ISET - Rosso : Un élevage durable qui améliore le mode de vie des villageois

C'est en 2014 que le SGP (Small Grant Program)/FEM/PNUD qui ne finançait jusque-là que des ONG a ouvert son guichet à des institutions de recherches et le projet 'Démonstration pour un élevage durable se basant sur les cultures fourragères et la valorisation des sous-produits agricoles' piloté par l'Institut Supérieur d'Enseignement Technologique de Rosso (ISET-Rosso) est le premier projet en partenariat avec une institution universitaire.

 

Le projet résulte d'un souci d'aider les populations de cinq villages (jedida 1, Jedida 2, Toulel 1, Toulel 2 et Toulel 3) situés près de l'ISET-Rosso à améliorer leur mode de vie. Les populations seront Impliquées dans tout le processus de mise en œuvre du projet depuis sa conception et sa planification jusqu'à son évaluation finale. Ces éleveurs vont bénéficier d'un encadrement qui, à court terme doit permettre d'améliorer considérablement les rendements de leur activité. L'objectif principal du présent projet sera d'améliorer la production laitière et la production de viande.

L'élevage extensif pratiqué jusqu'à présent par les éleveurs ciblés exerce une pression certaine sur l'environnement et engendre aussi des inconvénients dont la déscolarisation des enfants qui doivent suivre le troupeau constamment en transhumance. Le nombre de bêtes lui même constitue une charge financière considérable pour les éleveurs dont les dépenses sont difficilement couvertes par les rendements et tout cela dans un contexte où, avec le développement de l'agriculture les parcours se rétrécissent.
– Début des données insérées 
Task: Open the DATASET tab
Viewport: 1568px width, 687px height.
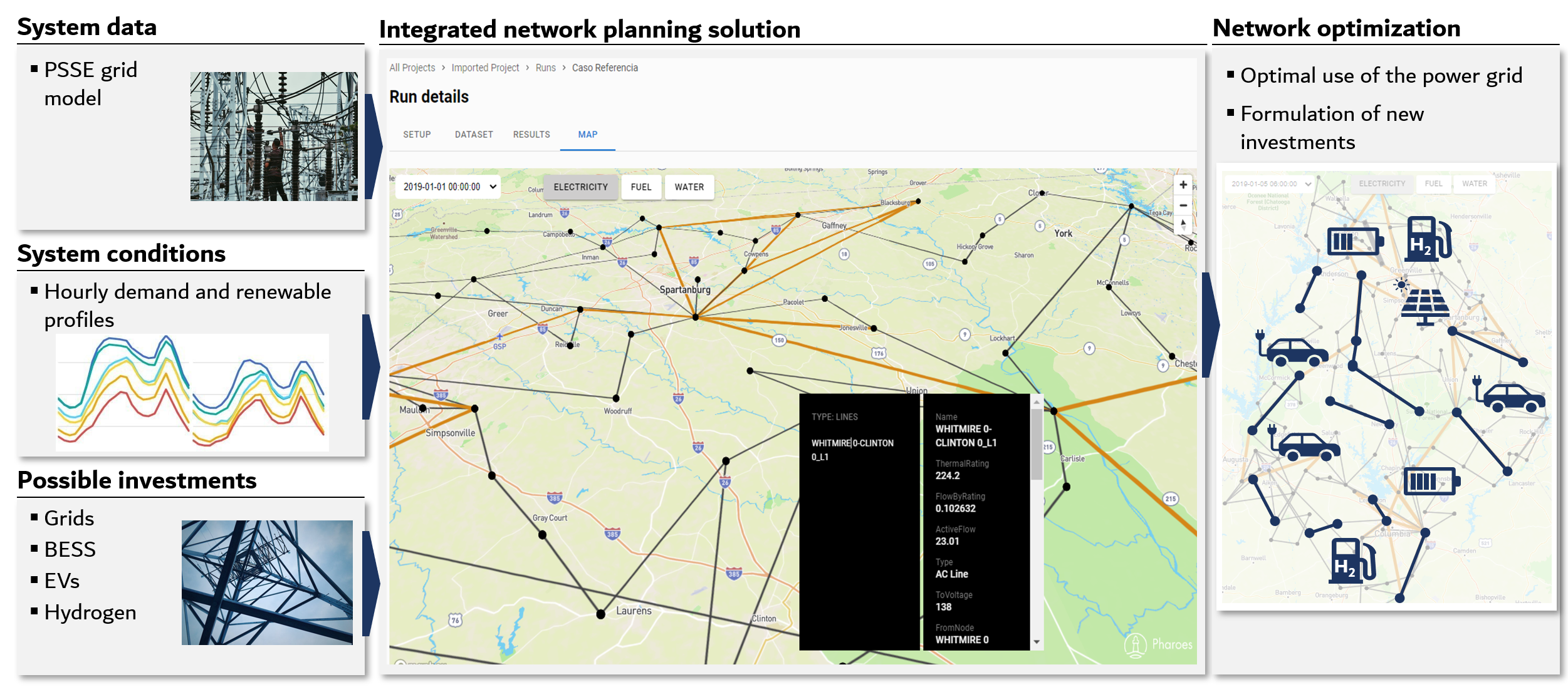Action: click(474, 135)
Afin d'éviter tous les problèmes ci-dessus, il faut nécessairement encourager les éleveurs à faire de l'élevage intensif en réduisant le nombre de bêtes et le coût des dépenses.
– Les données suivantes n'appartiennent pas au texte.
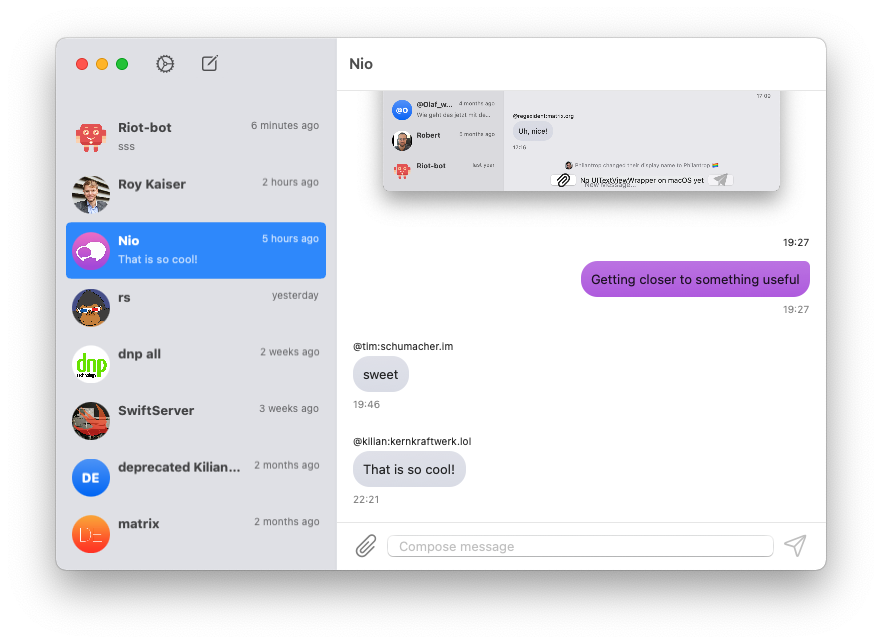The width and height of the screenshot is (882, 644).
Task: Click the green dnp all avatar
Action: coord(91,363)
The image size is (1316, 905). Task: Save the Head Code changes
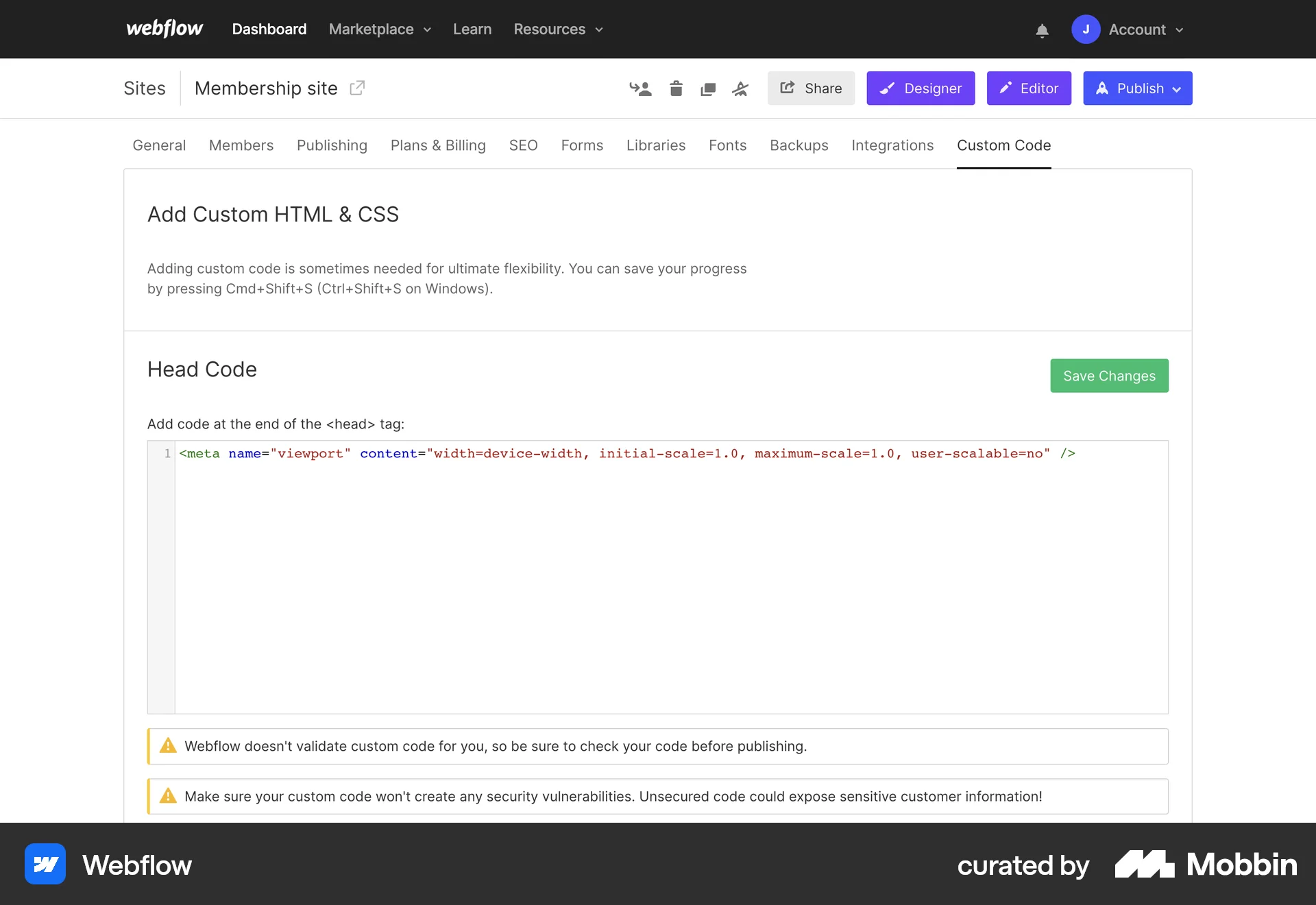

Prévu pour une durée de 18 mois, le projet a commencé ses activités en août 2014 par la série de formations ci-dessous :

  • Formation de dix (10) éleveurs sur la valorisation de sous-produits agricoles, les cultures fourragères, l'hygiène de traite et le suivi sanitaire des animaux etc...
  • Formation de neuf (9) membres du bureau dans les domaines de la gestion administrative financière et l'organisation.
  • Sept (7) membres du GIE crée par les villageois ont bénéficié d'une formation sur la transformation des déchets des animaux en fumier organique qui sera utilisé pour fertiliser le sol. Cette formation a été assurée par un expert Allemand du SES (Senior Experten Service) spécialiste dans ce domaine.
  • Huit femmes ont bénéficié d'une formation sur la valorisation et la transformation du lait cru en lait caillé et en yaourt.
  • Les éleveurs ont été initiés à la culture fourragère pour donner aux bêtes des aliments plus nutritifs. Les éleveurs ont été impliqués dans la production de maïs sur une superficie d'un ha.
  • Ces différentes sessions de formation ont permis aux villageois de s'imprégner de nouvelles techniques et de se les approprier pour pratiquer un élevage durable et plus rentable.
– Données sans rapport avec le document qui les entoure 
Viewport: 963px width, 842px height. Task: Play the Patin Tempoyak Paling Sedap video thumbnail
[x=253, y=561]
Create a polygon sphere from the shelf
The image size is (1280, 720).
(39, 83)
Le projet se propose aussi d'améliorer les races par le biais de l'insémination artificielle et de croisements avec des races étrangères. L'objectif est d'amener les éleveurs à atteindre des résultats similaires à ceux enregistrés à l'ISET, avec 2 vaches laitières qui produisent 32 à 34 litres par jour et d'un taureau amélioré de deux ans qui pèsent près de 500 kg.

D'ores et déjà certains objectifs sont atteints :

  • 70 éleveurs ont bénéficié du traitement gratuit de plus de 500 (cinq cents) animaux avec des produits de qualité,
  • 46 vaches ont été inséminées (les premières mises bas ont eu lieu). Une troisième campagne d'insémination va commencer incessamment.
  • Les éleveurs ont pu valoriser la production laitière et commercialiser le produit mis en bouteilles. Les femmes formées par le projet produisent à partir du lait cru un yaourt de meilleure qualité que le yaourt fait à partir du lait en poudre. Dans un premier temps le projet a supporté les charges de la transformation pour faciliter aux éleveurs l'accès au marché. L'ISET-Rosso compte même avec l'appui d'un bailleur installer dans les villages une unité de transformation qui doit permettre aux éleveurs de tirer un plus grand profit de leur production laitière.

Sur financement du projet, les éleveurs organisés en GIE devront construire un local totalement équipé où les réunions se tiendront régulièrement.